I felt my wrist getting grabbed and then P'Mew yanked me out of the bathroom.

"I am over there in the kitchen, slaving away to make you some lunch and here you are cheating on me!" he cried. "How many more times am I going to catch you cheating on me and with whom?"

"Calm down, you dumbass!" I scolded him. "He came in looking very distressed, his face dirtied with dust and tears, and his shirt and the rest of him sweaty and grimy, so I took pity on him and decided to clean him up!"

"Oh yeah?" he challenged me, "and you didn't take him into your arms to comfort him?"

Oh, shit, I did take him into my arms. No, wait, he flung himself into my arms, his chest heaving against my chest. One arm of mine had automatically circled his waist. And then I found myself gently rubbing his back up and down to comfort him.

"Well?" P'Mew interrupted my thoughts.

I found myself blushing.

"P'Mew," I said in a tone meant to placate him, "what would you have done in the circumstances?"

"I would have just minded my own business," he replied.

"Yes, because you are one cold uncaring sonofabitch," I said, turning away to walk towards my room.

I was no longer hungry for the garlic butter steak and caprese salad that he had prepared for me.

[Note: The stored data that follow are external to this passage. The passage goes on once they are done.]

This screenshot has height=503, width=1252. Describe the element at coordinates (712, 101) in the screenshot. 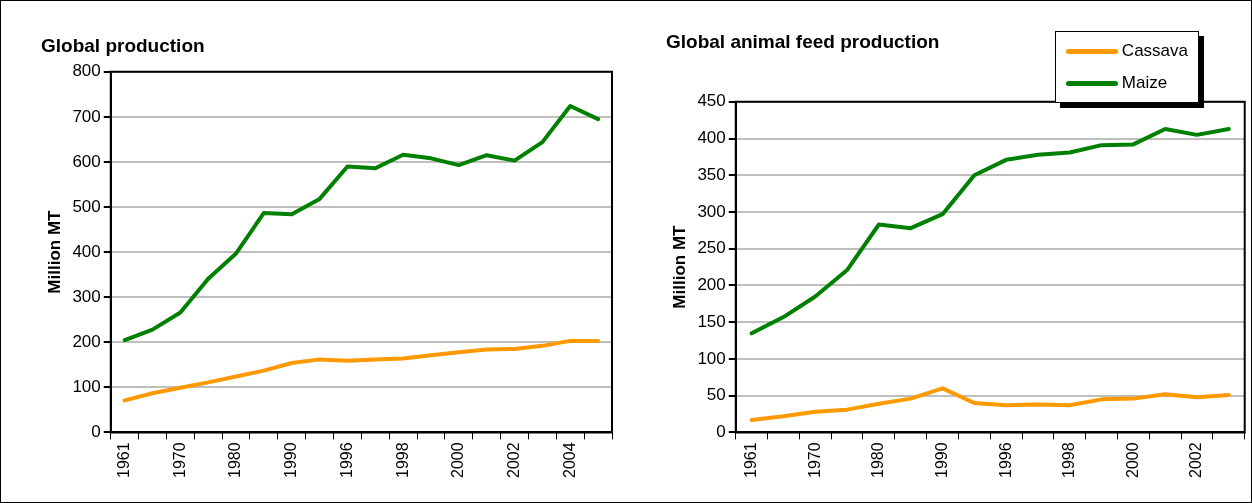

I see `y-tick-label: 450` at that location.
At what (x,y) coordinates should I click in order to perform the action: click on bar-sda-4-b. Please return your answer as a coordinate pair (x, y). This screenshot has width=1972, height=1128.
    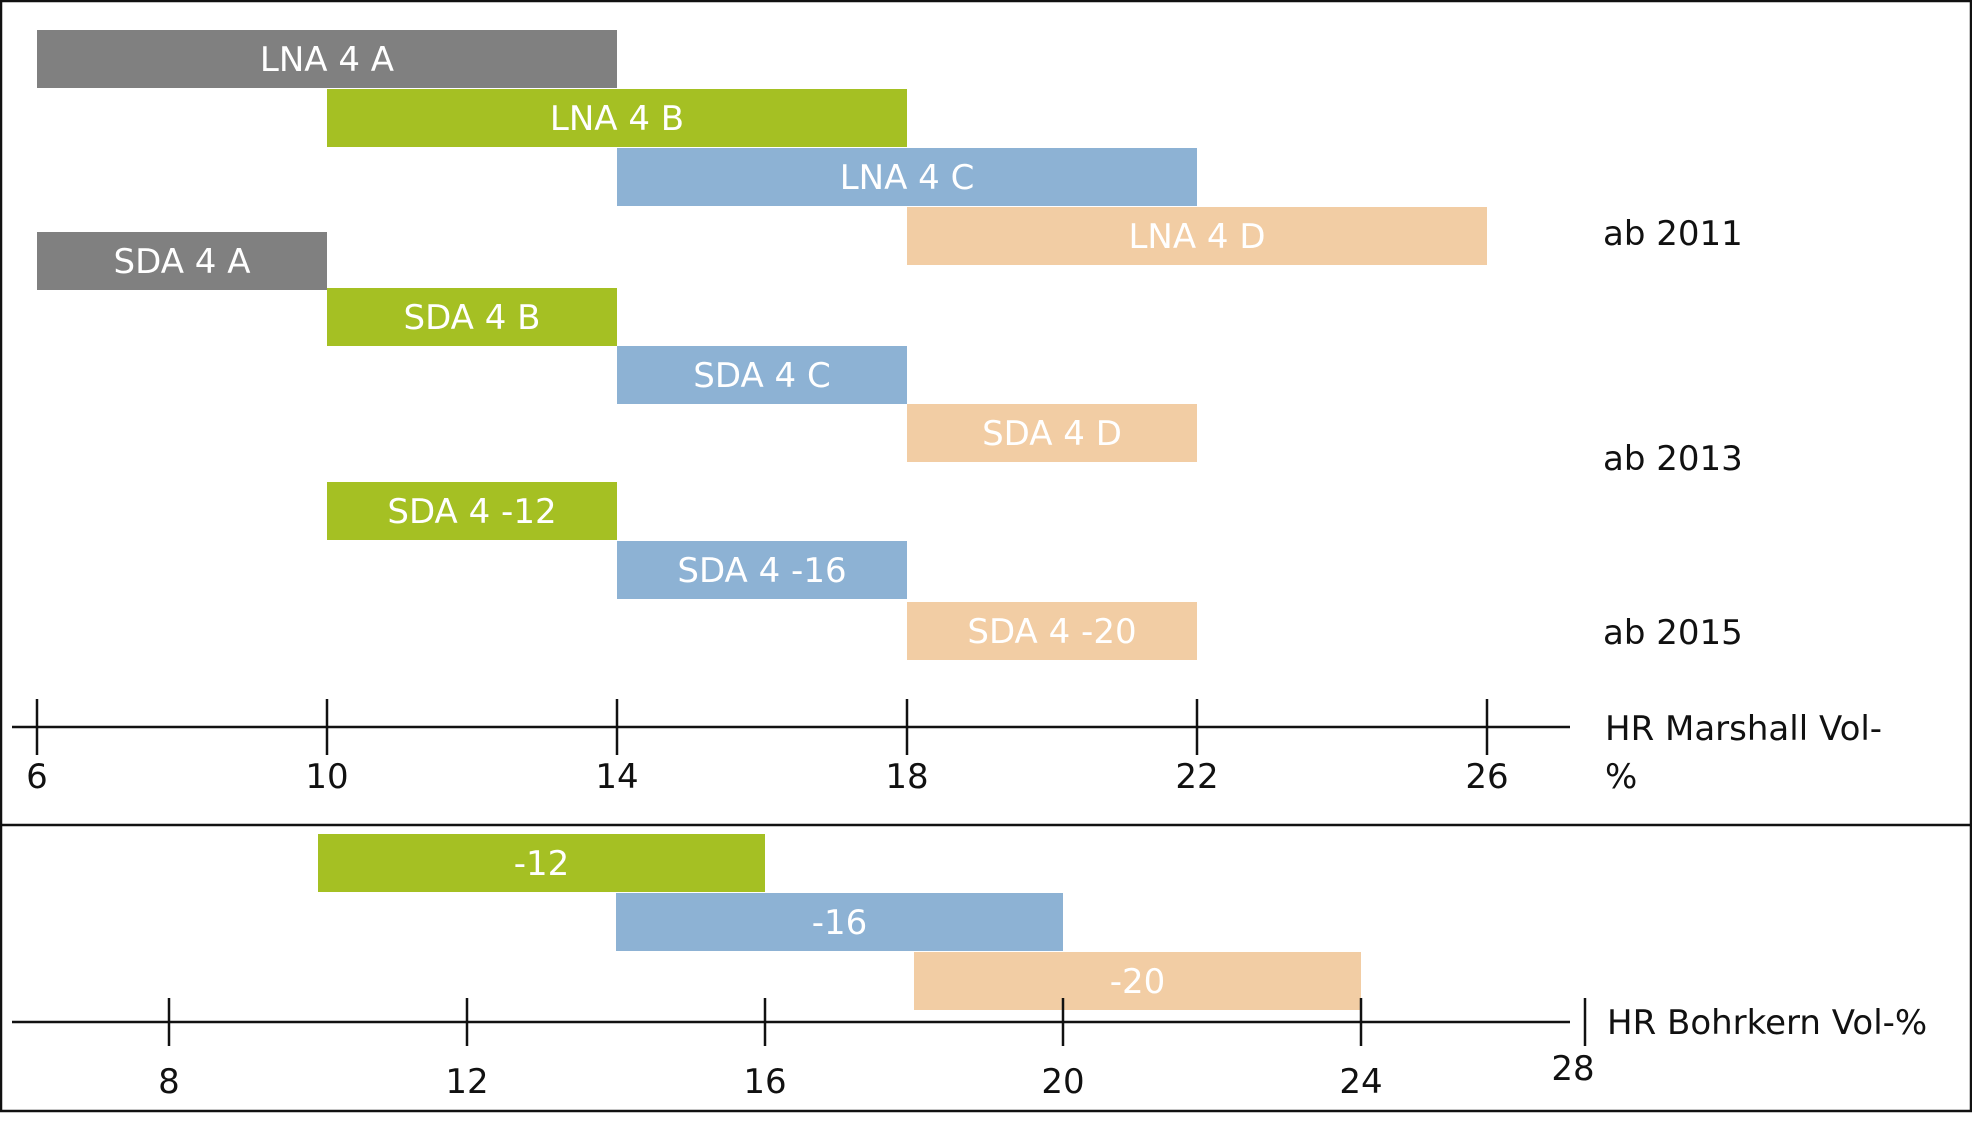
    Looking at the image, I should click on (472, 317).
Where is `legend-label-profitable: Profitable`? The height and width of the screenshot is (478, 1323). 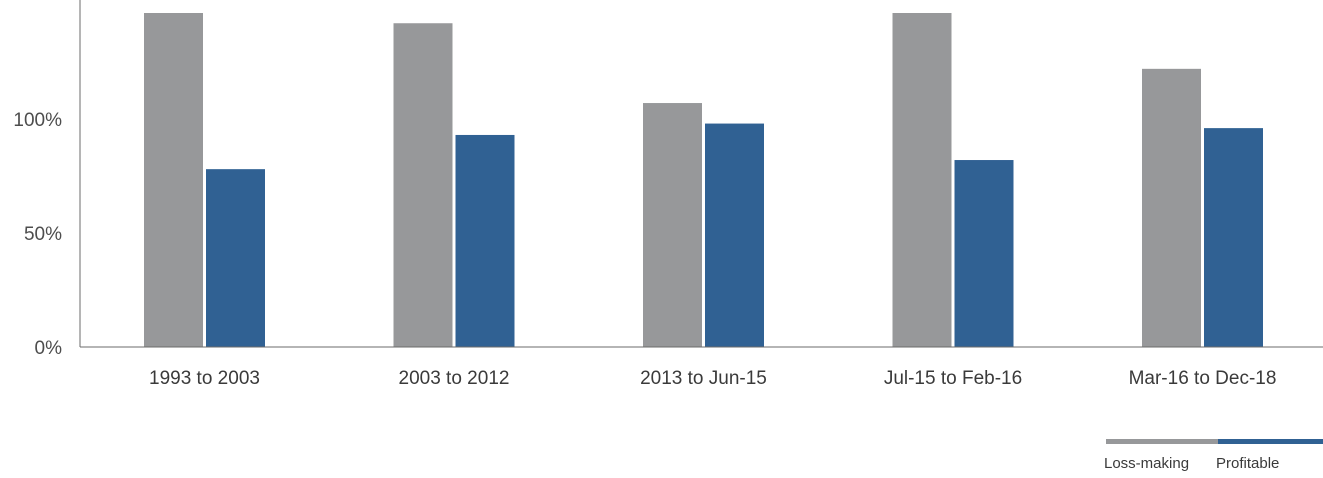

For some reason, P'Mew no longer appealed to me. I could easily remember many instances where he had shown some kind of insensitivity toward me but because I loved him I had easily overlooked those instances. 

Also for some reason I felt sorry for Art. He seemed to be the kind who needed to be cared for and attended to. I could just imagine P'Mew turning a blind eye to Art's needs during the times that they had been with each other.

Art needed someone who would be loving and caring and attentive to his needs. I could easily be that someone.

Wait, what in actual bloody hell!!! I found myself slapping my own face just before P'Mew grabbed me and started pulling me into the kitchen.